While “Dejection: An Ode” is ostensibly written as a description of thoughts evoked by an approaching storm, the poem also provides an overwhelmingly accurate description of the course and symptoms of depression. According to the book, by the time this poem was written, Coleridge was experiencing depression, and his condition is reflected in the wording and plot of “Dejection”. This ode is aptly named; it provides an in-depth view of the emotions experienced by sufferers of depression.
As a psychological disorder, depression can be most accurately described by a general sense of apathy—toward everything. Foods do not taste as good, activities are less appealing, and emotions are stifled. These feelings are pervasive and lead to people closing themselves away from the world-both physically and mentally. What is interesting about depression is that it is so hard for someone who has not either had it or studied it to understand. Often people who have the disease cannot adequately convey the intense effects depression has physically, mentally, and emotionally. This ode gives a face to the disease and offers a glimpse into the complex feelings and changes that make up “dejection”.

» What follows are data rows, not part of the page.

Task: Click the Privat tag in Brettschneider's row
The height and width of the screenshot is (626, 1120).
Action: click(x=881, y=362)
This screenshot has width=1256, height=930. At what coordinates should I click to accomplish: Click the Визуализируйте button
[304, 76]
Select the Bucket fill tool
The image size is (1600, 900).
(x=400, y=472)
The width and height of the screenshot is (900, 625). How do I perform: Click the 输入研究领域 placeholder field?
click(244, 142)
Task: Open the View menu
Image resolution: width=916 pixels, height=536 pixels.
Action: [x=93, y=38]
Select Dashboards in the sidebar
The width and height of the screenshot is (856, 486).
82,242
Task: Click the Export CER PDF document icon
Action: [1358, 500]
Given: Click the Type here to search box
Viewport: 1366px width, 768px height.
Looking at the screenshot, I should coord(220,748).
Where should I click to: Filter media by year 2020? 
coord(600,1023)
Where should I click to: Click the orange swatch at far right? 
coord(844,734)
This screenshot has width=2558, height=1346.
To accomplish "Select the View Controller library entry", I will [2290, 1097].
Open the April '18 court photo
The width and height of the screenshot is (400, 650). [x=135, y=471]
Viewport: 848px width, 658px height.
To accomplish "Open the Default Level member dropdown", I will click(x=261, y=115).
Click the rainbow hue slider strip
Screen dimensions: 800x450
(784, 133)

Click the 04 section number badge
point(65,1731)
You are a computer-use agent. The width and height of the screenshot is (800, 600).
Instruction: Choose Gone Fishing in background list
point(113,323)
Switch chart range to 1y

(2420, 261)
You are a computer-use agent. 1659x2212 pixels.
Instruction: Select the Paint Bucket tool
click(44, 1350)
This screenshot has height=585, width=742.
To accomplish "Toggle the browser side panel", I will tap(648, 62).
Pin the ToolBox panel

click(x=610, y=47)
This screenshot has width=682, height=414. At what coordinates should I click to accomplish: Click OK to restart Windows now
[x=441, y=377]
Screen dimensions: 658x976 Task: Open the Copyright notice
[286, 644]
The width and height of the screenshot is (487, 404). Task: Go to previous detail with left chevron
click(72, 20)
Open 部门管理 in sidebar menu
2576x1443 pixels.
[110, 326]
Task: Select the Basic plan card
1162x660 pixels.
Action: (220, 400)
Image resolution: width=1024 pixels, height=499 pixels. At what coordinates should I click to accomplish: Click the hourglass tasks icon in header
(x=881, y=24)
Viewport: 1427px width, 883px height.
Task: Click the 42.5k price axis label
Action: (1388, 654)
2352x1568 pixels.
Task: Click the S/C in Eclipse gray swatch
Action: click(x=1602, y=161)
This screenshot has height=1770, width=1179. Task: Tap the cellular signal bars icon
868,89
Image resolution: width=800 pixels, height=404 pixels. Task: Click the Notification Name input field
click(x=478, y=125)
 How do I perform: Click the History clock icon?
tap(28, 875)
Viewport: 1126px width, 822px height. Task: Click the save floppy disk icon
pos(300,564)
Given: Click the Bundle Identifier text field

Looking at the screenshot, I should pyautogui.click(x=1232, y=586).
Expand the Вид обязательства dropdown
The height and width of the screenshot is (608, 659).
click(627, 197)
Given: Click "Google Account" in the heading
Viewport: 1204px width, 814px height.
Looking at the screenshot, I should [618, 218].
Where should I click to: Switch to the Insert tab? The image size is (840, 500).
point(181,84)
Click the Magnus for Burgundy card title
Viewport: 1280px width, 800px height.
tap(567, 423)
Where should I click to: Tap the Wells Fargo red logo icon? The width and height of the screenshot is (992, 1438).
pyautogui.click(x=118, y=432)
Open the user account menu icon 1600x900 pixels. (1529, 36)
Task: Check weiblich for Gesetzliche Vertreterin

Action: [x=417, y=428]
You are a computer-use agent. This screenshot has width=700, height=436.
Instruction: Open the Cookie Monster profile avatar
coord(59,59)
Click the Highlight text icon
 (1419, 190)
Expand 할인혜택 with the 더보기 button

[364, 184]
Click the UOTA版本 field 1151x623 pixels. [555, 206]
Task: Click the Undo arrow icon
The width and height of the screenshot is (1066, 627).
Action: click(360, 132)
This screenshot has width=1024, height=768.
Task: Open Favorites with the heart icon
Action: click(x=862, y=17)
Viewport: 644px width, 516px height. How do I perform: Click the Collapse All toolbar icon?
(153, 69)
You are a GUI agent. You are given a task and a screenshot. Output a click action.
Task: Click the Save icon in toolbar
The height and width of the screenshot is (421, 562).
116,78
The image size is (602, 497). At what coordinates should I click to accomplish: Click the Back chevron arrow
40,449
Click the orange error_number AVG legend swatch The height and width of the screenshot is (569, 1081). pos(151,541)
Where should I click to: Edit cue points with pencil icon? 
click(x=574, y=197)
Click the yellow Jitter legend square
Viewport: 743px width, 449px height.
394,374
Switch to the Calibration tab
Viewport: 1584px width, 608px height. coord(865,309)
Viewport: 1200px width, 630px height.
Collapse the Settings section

In the first ten lines, Col warns readers of a storm that will overtake the tranquility of the night (lines 2-6). He uses words such as unaroused, sobbing, and moans to describe the coming changes. He goes on to describe “a grief without a pang” and “no relief” (lines 21-23). The emotions Col describes are stark, unrelenting, and unipolar. The night once marked by tranquility gives way to one that leaves the author unaffected. Coleridge writes in lines 38-46, “I see, not feel how beautiful they are! / My genial spirits fail; / And what can these avail / To lift the smothering weight from off my breast? / It were a vain endeavor, / Though I should gaze forever / On that green light that lingers in the west: / I may not hope from outward forms to win / The passion and the life, whose fountains are within.” Here, Coleridge describes the inability to feel the passion of these objects. He can see beauty and knows of the life within the natural forms, but he cannot process and appreciate the sights before him.
Coleridge goes on to describe the changes necessary to reach a point where one completely lacks interest in the outside world. He theorizes that the soul emits a light with “ a sweet and potent voice” (lines 53-58). He calls this light “joy” and uses it to show the progression of his battle with dejection. Coleridge writes, “There was a time when, though my path was rough, / This joy within me dallied with distress, / And all misfortunes were but as the stuff / Whence Fancy made me dreams of happiness: / For hope grew round me, like the twining vine, / And fruits, and foliage, not my own, seemed mine” (lines 76-81). Like an advancing army, the feelings of distress war with joy initially—only to have an innate joy win out. However, many such skirmishes occur and wear down the narrator until all that remains is “Reality’s dark dream”. He writes in lines 82-94, “ But now afflictions bow me down to earth: / Nor care I that they rob me of my mirth, / But oh! Each visitation / Suspends what nature gave me at my birth, . . . / Till that which suits a part infects the whole.” This progression from a life filled with both joys and troubles into a life dominated by grief and afflictions perfectly captures changes one would experience when sliding gradually into depression.